Total sales growth has been decelerating, sequentially, for the past couple of quarters. As long as Chipotle is growing at a mid-teen percent-rate, we will focus on the growth in new unit volumes as a signal of likely improving sales growth for the company.
We believe that new unit average unit volume growth has, and will continue to be a critical metric for this stock. In terms of picking inflection points in growth, the performance of new units has been the one signal worth watching over the past few years. For the stock to begin the bottoming process we must also see a stabilization in new unit volume performance. If the new unit continue to underperform the real estate strategy and the accelerated pace of development will be called into question.
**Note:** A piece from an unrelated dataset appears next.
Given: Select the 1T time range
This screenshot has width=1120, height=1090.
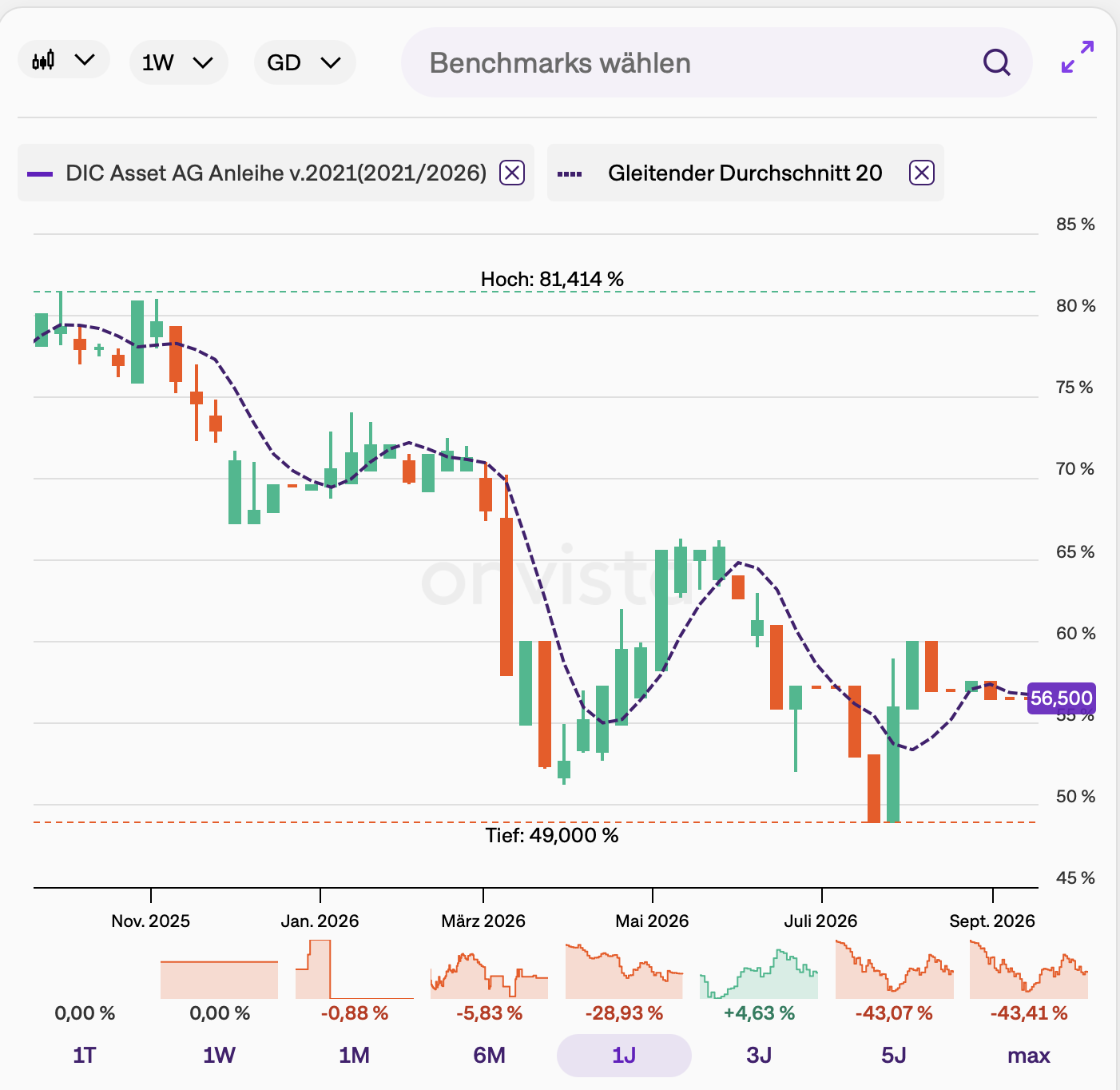Looking at the screenshot, I should [85, 1056].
Restaurant-level margins remain the wild-card of 2013, in our view. Chipotle’s restaurant operating margins are vulnerable to swings in commodity prices as the company purchases its ingredients on the spot market. Inflation is currently running at low-single-digit levels, driven by higher dairy and meat prices. Ultimately, margins in 2013 are sensitive to more adverse weather conditions that impact protein prices. Guidance is also baking in avocado prices remaining at current levels next year
Labor costs have been a source of margin expansion for CMG for years as the company’s efficient operating model has been complemented by strong traffic gains. Now that traffic growth has decelerated considerably, we think that there is heightened risk in assuming continuing leverage to be driven through the labor line.
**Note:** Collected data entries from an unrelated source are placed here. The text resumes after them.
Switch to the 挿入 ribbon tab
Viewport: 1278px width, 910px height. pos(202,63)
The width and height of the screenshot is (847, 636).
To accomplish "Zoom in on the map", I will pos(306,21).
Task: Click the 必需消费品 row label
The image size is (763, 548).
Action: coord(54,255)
In aggregate, the outlook for the company’s Return on Incremental Invested Capital is still uncertain and we believe that the company slowing growth, and cutting capex, could serve as a catalyst to take a long position in the stock at a lower price. Currently, with capex growth far out-stripping sales growth, we would not sleep too well the night before Chipotle’s next earnings call if we were to buy in at this level. Longer-term, we believe the company’s business model is likely to deliver strong returns for shareholders but our confidence in near-term ROIIC is less firm.
Sentiment & Valuation
The investment community’s view of CMG has changed drastically in 2012 but we would point to historical precedent as a suggestion that the Street can likely become more bearish from here. Short interest has been rising since May. It’s worth noting that, the last time this company’s growth model was encountering problems of the magnitude that it now seems to be facing, short interest as a percentage of the float was in the 30’s.
We hold a similar view of the valuation outlook for CMG. We believe that there is further downside risk to FY13 EBITDA and EPS estimates. While the multiple has come in, it is possible that the bottoming process could take some time if we are right that there are negative revisions to estimates coming over the next few quarters.